Ciò che è certo è che Lutero, uomo dal carattere irruento, inviò le sue critiche alle autorità ecclesiastiche, in particolare all’arcivescovo Alberto di Brandeburgo. Il cuore della disputa non era la negazione totale delle indulgenze, quanto la loro strumentalizzazione economica. Il "tesoro dei santi" veniva utilizzato per scopi finanziari, come il debito contratto da Alberto per ottenere la carica di Arcivescovo di Magonza, finanziato attraverso la vendita gestita dal domenicano Johann Tetzel.

Il conflitto con il Papato e Leone X
Il pontefice Leone X, figlio di Lorenzo de' Medici, colto umanista e mecenate, intuì rapidamente la pericolosità della rivolta luterana. In una lettera del 3 febbraio 1518, esortò gli agostiniani a spegnere sul nascere quello che definiva un "incendio". La frattura si allargò fino alla bolla di scomunica Exsurge Domine (1520), nella quale Lutero venne accusato persino di segrete simpatie per i turchi, una percezione romana offuscata dalla tensione politica del tempo.
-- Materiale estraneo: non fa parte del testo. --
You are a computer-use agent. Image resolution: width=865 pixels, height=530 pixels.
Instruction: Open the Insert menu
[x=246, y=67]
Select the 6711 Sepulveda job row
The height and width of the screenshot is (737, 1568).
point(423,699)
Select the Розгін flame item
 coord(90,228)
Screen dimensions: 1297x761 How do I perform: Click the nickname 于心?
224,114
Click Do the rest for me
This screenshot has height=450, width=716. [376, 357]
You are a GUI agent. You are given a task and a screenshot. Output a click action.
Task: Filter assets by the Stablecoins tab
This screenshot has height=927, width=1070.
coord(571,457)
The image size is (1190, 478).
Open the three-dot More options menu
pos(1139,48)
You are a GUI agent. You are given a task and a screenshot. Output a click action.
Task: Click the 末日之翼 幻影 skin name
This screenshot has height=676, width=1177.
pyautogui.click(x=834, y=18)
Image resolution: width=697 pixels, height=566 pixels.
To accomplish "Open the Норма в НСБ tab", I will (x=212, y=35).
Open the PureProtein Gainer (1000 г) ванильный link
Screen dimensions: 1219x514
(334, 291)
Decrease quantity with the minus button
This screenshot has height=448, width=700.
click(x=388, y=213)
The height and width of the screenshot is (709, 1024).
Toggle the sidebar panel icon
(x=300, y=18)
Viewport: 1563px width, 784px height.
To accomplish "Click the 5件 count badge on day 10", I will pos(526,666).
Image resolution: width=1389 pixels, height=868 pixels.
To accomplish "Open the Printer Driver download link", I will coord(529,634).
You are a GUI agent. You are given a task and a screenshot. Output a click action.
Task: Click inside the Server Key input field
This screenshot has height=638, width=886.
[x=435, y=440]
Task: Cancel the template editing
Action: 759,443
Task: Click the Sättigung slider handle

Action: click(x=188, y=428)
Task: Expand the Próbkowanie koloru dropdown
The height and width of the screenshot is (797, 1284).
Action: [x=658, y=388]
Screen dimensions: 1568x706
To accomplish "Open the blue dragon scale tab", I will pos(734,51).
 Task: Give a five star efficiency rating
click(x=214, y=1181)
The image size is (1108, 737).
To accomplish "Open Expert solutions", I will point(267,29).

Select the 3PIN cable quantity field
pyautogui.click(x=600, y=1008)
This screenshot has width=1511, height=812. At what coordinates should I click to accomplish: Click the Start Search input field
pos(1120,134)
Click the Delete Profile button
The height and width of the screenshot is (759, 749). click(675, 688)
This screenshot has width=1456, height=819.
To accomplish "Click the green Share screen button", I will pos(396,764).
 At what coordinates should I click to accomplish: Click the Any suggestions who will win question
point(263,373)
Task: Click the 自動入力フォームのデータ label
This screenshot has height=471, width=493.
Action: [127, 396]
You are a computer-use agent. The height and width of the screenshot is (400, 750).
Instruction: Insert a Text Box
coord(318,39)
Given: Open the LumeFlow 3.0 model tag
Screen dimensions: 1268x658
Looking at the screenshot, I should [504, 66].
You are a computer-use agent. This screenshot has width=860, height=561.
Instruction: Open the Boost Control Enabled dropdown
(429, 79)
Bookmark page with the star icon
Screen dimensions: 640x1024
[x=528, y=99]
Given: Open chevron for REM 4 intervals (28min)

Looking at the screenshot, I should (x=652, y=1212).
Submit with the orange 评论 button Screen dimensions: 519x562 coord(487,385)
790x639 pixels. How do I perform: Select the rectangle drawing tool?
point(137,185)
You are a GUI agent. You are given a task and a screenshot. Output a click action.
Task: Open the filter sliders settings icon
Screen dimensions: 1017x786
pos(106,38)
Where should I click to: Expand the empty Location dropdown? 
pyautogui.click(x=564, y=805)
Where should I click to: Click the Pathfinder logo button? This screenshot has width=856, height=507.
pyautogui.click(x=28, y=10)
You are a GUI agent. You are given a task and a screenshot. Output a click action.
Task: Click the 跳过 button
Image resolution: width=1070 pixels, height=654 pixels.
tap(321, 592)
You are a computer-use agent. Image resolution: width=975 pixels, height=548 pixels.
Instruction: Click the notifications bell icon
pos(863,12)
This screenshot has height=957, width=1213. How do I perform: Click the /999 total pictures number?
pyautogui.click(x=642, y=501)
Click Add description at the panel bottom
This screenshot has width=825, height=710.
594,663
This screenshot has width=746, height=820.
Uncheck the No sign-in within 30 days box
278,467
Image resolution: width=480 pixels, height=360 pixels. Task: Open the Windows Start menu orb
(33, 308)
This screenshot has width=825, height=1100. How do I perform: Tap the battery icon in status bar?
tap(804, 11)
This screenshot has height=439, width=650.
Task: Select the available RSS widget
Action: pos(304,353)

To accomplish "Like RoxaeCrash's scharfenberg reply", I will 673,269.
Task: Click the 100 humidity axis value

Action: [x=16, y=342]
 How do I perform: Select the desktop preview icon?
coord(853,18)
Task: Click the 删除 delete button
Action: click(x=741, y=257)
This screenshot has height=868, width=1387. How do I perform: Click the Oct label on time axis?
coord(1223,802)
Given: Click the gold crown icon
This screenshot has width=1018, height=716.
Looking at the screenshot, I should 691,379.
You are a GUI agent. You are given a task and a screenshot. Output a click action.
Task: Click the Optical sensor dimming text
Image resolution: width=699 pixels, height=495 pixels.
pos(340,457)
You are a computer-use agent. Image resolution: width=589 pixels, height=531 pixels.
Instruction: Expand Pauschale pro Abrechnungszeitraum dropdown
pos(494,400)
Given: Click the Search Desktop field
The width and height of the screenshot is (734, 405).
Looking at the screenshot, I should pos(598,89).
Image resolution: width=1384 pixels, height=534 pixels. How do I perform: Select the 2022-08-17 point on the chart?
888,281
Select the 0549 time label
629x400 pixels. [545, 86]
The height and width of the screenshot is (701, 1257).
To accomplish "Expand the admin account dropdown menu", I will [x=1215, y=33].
Il momento di rottura definitiva si consumò alla Dieta di Worms nel 1521, dove Lutero, dichiarato eretico, fu salvato dall'intervento del principe Federico di Sassonia. Da quel punto, la sfida si spostò sul piano del potere temporale e dell'autorità imperiale.
La polemica contro i falsi dèi
Oltre alle questioni storiche e dogmatiche, Lutero affrontò nel Grande Catechismo il tema dei "falsi dèi". Interpretando il Primo comandamento, il riformatore identificò gli idoli del suo tempo non solo nella venerazione dei santi, ma in una dimensione quotidiana e psicologica:
- Mammona: la fiducia nel denaro e nei beni materiali.
- Autoreferenzialità: la fede riposta nelle proprie capacità, poteri e amicizie.
- Prestigio sociale: l’idea che la dignità personale derivi dal distinguersi dagli altri.
Lutero ammonisce che il vero problema non è solo l’ateismo dichiarato, ma ciò in cui si ripone la propria fiducia. Anche le relazioni umane, se divinizzate, possono assumere tratti diabolici e distruttivi.